A recuperação dos gaúchos

A gestão da crise, que obviamente precisa de um comando central, tem que ser compartilhada com o estado e as prefeituras

Por: ATribuna.com.br  -  15/05/24  -  06:32
  Foto: Gustavo Mansur/Palácio Piratini/Divulgação

Aos poucos as fontes de recursos e as iniciativas para a reconstrução do Rio Grande do Sul são delineadas. Linhas de crédito emergenciais, liberação prioritária de verbas de programas, como FGTS e seguro-desemprego, financiamento de bancos de fomento internacionais e vouchers, que são aqueles bônus mensais temporários, e suspensão dos juros da dívida gaúcha com a União estão entre as medidas para reduzir o sofrimento da população e o impacto da paralisação das empresas.

O governo estadual também vai distribuir entre 50 mil famílias cadastradas um cheque de R$ 2 mil, após os depósitos via Pix terem somado R$ 101 milhões. Além disso, há as inúmeras doações de todo o País, que ainda precisam chegar aos mais necessitados, resultando em um desafio logístico, pois muitas famílias, mesmo ficando em casa, perderam itens essenciais.


Melhor seria se o País já tivesse um plano de ação específico para catástrofes, algo comum em países acostumados a furacões e terremotos, mas que no Brasil já era cobrado após a multiplicação dos registros de enchentes e secas.


O Governo Lula pretende nomear uma autoridade federal para dar conta da gigantesca demanda da crise climática do Rio Grande do Sul, que não se sabe quando vai terminar, pois os temporais e as cheias persistem. De qualquer forma, a gestão da crise, que obviamente precisa de um comando central, tem que ser compartilhada com o estado e as prefeituras.

O problema é que os políticos querem mostrar serviço às vésperas das eleições municipais e, em meio a oportunistas ou ambiciosos sem limites, sempre há aqueles que pretendem aparecer mais que os demais. Também já começou a aparecer muita briga entre adversários num país polarizado, uma disputa sem nenhuma serventia para uma população que precisa de socorro, e no médio e longo prazo, depende de auxílio para recuperar suas casas, seus empregos e o equilíbrio emocional.


Os governos precisam fazer sua parte, enquanto a sociedade demonstra uma enorme solidariedade, enviando ajuda de todo o tipo aos gaúchos.
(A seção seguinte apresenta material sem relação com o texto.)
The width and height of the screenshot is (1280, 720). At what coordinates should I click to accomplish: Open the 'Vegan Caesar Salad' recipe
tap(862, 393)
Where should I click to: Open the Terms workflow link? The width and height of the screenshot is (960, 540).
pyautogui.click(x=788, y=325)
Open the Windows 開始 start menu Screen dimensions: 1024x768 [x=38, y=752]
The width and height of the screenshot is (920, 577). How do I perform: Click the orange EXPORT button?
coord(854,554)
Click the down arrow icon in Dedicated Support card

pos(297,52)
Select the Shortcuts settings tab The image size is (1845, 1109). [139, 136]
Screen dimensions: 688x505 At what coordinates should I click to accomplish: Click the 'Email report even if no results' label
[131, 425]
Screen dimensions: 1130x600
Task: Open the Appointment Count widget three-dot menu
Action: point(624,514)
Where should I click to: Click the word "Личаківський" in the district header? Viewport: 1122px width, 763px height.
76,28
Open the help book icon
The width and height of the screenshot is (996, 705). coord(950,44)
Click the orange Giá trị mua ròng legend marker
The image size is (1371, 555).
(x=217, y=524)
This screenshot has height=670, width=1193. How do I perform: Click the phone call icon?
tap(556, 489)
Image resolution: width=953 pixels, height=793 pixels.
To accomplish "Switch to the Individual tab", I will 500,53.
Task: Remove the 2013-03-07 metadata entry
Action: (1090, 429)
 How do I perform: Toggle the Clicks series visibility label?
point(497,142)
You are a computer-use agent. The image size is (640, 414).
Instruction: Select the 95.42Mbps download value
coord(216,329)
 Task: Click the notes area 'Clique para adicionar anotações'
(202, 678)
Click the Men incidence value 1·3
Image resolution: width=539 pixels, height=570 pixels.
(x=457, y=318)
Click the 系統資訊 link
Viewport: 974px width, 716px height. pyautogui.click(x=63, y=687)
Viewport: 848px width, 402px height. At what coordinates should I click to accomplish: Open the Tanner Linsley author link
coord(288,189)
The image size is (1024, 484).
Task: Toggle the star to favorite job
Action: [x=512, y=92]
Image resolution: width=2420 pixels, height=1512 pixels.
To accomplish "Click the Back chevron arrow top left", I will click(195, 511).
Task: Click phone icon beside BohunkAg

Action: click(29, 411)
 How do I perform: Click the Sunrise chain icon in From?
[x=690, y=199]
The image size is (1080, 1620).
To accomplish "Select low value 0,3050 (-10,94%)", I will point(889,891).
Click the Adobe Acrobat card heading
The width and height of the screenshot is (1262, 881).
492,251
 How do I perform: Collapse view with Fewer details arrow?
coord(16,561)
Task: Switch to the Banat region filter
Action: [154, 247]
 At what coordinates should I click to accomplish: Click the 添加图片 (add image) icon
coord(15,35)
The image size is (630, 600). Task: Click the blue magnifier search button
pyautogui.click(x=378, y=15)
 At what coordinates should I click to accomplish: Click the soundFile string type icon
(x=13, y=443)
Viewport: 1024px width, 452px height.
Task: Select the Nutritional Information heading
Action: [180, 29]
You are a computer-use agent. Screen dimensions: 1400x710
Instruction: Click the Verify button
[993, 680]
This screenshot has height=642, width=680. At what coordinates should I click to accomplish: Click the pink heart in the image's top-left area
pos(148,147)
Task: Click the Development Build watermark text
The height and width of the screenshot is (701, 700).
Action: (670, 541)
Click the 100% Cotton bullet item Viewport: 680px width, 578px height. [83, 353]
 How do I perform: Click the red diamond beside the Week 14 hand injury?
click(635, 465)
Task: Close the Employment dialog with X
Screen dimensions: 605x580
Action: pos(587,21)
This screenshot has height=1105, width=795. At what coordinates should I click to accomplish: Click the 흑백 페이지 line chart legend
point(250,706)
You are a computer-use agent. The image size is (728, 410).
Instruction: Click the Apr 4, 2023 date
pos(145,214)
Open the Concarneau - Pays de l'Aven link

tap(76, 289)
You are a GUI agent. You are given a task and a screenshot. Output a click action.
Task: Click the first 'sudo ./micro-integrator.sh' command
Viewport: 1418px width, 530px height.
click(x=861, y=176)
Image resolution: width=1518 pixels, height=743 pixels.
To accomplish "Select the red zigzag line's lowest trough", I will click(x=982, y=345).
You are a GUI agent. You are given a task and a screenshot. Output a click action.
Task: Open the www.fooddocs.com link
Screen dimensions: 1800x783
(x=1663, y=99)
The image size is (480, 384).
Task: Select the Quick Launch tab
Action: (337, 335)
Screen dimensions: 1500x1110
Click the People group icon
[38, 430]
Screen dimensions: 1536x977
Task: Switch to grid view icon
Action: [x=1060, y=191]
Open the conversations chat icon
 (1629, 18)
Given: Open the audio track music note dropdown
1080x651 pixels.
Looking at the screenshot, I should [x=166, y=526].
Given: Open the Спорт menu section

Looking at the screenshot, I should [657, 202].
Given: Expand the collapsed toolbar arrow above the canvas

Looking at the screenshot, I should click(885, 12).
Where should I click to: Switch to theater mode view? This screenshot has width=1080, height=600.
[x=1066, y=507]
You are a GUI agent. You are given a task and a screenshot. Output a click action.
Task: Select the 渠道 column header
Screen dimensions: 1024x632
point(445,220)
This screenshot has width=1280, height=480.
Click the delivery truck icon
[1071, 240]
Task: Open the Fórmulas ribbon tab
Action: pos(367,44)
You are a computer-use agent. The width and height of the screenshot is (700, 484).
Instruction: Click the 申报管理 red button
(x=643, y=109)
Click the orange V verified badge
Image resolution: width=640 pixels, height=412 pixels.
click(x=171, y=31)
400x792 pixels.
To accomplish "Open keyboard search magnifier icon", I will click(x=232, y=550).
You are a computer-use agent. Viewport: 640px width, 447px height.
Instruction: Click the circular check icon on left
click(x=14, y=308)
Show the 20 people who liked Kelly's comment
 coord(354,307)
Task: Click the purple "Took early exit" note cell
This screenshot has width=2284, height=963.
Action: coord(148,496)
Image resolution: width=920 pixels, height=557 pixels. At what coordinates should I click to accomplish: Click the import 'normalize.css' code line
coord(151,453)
Porém, apenas o tempo vai mostrar o quanto a economia do Rio Grande do Sul foi destruída e com que velocidade ela vai se recuperar.

Além da infraestrutura dos municípios destroçada, como vias públicas e serviços de eletricidade e saneamento, as famílias terão que recompor seu bens em casa, o que vai pesar na renda, mesmo que os vouchers e doações de Pix sejam distribuídos.


Muitas empresas estão com seu maquinário inutilizado, assim como lojistas e fazendeiros também amargam a perda total. Há até shoppings alagados ou transformados em ponto de arrecadação de mantimentos, com funcionários em ponto facultativo porque não há público para consumir. A devastação, que continua, tem um impacto difícil de dimensionar, mas, com união de toda a sociedade, o estado vai se reerguer.